On Wednesday, Zimbabwean police raided the headquarters of the party, increasing pressure on regional leaders.


Kikwete told leaders attending the summit that their attendance was a sign of their commitment to regional peace and security.


"Our region faces some daunting challenges... However complex and difficult some may appear, none of them is difficult to fix," he said before the summit got under way.




Mutasa said the SADC delegates had been uncertain on how to best address the current issues in Zimbabwe.


"Fellow African leaders, publicly at least, still regard Mugabe as a revolutionary hero," she said.


"[But] the brutality of a Zimbabwe government crackdown on an opposition prayer rally two weeks ago shocked some [who attended] the summit."


Zimbabwe is in a deep economic crisis, with an inflation rate of 1,730 per cent.

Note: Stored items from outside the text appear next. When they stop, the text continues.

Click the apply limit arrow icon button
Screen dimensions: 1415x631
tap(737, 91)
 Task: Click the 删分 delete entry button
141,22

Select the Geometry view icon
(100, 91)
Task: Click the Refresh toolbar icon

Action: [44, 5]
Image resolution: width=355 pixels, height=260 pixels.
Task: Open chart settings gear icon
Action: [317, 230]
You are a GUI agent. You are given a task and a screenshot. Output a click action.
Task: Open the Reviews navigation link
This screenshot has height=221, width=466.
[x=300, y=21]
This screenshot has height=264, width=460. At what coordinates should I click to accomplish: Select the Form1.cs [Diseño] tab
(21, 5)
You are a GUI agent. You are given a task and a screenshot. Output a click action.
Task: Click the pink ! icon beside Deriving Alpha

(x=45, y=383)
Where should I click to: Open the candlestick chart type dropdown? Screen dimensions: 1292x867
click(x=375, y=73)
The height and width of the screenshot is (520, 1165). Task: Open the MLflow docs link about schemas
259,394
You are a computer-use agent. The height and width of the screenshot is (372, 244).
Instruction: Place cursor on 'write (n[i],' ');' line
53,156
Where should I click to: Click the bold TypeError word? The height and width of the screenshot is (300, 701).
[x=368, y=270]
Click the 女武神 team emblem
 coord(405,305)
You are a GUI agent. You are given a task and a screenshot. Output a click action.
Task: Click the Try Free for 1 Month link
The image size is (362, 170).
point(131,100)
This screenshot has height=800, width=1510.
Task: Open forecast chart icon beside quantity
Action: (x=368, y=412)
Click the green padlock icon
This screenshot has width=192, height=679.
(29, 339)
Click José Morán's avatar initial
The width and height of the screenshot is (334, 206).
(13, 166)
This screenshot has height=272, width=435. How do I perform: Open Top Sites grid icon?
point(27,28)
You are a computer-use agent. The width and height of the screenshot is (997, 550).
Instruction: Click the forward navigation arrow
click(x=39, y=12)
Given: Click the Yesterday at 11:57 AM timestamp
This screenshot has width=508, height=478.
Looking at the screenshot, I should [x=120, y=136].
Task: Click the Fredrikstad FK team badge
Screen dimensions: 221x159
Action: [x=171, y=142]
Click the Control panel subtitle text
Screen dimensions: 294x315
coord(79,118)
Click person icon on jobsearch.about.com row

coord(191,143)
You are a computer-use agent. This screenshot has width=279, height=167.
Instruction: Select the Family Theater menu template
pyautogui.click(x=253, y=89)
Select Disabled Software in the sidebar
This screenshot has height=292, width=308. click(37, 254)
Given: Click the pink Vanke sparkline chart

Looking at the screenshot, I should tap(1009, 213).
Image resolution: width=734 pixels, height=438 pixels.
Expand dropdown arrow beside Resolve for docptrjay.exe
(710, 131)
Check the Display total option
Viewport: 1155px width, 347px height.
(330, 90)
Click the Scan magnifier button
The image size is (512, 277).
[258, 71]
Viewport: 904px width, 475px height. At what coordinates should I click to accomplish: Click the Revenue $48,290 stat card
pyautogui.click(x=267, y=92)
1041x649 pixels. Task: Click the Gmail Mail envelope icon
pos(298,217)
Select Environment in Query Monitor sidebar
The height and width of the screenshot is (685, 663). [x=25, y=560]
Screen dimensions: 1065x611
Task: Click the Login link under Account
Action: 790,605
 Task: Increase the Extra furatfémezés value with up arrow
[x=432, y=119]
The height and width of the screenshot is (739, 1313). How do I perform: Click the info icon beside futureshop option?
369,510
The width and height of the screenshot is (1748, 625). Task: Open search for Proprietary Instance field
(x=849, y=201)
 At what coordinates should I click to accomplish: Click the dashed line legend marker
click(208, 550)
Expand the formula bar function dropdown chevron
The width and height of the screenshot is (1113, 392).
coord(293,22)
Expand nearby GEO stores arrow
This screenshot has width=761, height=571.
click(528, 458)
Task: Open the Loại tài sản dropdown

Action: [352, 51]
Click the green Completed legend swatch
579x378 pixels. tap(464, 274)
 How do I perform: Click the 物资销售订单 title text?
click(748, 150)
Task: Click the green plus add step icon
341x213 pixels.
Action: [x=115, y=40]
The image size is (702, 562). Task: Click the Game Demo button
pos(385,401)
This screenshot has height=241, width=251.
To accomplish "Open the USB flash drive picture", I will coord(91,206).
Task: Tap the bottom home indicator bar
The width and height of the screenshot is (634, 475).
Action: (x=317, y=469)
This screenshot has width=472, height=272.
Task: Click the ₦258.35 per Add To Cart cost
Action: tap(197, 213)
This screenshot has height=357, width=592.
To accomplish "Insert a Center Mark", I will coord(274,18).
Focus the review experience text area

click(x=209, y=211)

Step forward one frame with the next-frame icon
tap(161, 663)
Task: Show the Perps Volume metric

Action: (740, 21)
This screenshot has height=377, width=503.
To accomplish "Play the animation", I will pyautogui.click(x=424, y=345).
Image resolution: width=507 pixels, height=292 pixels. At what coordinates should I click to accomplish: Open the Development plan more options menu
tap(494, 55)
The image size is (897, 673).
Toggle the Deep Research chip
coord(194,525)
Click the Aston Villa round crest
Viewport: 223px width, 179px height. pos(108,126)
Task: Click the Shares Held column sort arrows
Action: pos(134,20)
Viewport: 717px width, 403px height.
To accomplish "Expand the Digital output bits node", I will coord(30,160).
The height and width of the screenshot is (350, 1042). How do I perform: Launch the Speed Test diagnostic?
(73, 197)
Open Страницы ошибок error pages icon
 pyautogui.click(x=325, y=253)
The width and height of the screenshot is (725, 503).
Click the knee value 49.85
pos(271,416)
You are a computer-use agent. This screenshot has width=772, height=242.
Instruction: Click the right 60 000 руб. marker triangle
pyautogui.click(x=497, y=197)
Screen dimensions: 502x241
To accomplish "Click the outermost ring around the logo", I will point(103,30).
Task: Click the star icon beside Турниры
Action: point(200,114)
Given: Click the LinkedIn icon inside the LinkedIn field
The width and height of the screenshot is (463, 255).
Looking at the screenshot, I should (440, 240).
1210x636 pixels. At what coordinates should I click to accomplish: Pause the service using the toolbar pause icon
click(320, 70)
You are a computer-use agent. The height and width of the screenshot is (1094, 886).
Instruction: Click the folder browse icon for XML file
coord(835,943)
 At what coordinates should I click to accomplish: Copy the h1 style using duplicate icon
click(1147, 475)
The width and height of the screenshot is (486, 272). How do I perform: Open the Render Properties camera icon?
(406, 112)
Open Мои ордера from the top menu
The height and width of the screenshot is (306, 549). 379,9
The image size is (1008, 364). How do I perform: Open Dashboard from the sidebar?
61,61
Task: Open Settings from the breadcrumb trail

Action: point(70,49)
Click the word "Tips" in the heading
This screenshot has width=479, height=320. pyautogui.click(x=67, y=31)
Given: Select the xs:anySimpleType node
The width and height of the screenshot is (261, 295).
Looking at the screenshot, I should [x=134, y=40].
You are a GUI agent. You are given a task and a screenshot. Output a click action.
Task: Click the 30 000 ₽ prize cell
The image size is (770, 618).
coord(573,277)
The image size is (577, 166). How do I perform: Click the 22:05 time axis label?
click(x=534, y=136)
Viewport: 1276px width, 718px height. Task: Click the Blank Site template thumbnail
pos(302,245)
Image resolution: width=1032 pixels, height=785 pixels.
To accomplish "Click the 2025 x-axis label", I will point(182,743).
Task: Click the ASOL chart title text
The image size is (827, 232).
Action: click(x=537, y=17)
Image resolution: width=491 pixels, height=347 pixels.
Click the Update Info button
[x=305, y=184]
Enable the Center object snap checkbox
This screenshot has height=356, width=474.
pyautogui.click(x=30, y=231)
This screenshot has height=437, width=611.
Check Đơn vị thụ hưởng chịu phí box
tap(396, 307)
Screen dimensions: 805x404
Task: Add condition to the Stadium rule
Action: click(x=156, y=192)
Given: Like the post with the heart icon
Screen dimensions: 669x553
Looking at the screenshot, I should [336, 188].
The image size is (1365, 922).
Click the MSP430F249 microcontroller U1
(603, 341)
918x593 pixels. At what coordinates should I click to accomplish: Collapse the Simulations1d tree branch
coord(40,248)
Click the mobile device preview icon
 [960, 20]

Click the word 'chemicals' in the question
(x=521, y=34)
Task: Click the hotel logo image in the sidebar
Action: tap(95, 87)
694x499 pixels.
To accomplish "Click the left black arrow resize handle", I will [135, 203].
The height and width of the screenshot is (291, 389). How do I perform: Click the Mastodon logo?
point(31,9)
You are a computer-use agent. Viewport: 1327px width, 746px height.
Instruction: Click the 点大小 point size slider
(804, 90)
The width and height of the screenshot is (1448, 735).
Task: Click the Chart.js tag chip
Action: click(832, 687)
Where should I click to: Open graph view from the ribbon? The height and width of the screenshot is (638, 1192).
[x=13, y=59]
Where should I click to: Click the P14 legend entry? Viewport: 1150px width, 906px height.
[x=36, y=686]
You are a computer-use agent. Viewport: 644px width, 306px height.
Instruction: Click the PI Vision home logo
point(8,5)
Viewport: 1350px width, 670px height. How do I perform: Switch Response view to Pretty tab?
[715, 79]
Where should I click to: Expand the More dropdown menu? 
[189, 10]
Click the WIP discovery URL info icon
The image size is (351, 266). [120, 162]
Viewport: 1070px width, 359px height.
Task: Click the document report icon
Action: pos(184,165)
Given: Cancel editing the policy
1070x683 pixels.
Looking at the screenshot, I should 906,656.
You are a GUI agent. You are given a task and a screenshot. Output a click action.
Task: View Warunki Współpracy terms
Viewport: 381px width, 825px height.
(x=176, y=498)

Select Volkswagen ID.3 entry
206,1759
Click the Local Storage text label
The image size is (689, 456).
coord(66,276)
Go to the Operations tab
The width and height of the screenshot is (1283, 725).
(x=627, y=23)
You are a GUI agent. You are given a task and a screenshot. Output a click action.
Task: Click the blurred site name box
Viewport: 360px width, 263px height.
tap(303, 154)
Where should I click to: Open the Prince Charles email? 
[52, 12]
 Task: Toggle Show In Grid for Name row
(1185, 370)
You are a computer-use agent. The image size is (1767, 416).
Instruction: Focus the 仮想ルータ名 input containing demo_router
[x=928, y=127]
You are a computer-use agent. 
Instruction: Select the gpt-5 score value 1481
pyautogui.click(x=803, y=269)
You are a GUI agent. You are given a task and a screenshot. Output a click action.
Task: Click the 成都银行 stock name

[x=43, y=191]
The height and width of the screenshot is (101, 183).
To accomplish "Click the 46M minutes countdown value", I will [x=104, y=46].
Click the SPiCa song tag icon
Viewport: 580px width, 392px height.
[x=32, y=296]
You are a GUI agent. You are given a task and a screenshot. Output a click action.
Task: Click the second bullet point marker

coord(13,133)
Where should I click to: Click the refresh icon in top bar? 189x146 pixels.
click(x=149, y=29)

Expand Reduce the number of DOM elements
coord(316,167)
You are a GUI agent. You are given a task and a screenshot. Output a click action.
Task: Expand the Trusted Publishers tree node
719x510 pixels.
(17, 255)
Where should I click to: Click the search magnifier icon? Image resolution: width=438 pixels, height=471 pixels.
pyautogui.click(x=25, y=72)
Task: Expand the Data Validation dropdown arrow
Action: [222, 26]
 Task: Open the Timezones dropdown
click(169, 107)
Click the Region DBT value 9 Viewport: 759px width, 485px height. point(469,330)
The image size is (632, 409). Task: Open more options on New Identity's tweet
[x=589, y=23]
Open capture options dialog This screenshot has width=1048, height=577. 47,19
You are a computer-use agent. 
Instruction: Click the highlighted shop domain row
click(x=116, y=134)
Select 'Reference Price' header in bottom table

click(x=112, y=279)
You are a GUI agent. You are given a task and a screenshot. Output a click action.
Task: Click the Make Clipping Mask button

Unemployment is running at 80 per cent of the working age population.


Human Rights Watch, a New York-based human rights group, said: "The crisis is reaching a breaking point and it is likely to get a lot worse... There is so much fear in Zimbabwe, security agents are everywhere."


Three SADC countries charged with dealing with Zimbabwe - Tanzania, Namibia and Angola - met behind closed doors late on Wednesday.


Eye on Congo


The SADC summit agenda also included recent developments in the Democratic Republic of Congo.


Clashes last week between the military and militia loyal to Jean Pierre Bemba, former vice-president and ex-rebel chief, claimed up to 500 lives, according to the German ambassador in Kinshasa.


Mbeki held talks with Joseph Kabila, his DR Congo counterpart, on Thursday before the main summit.


Bemba has taken refuge at the South African embassy in Kinshasa and has been accused of high treason by Kabila's government.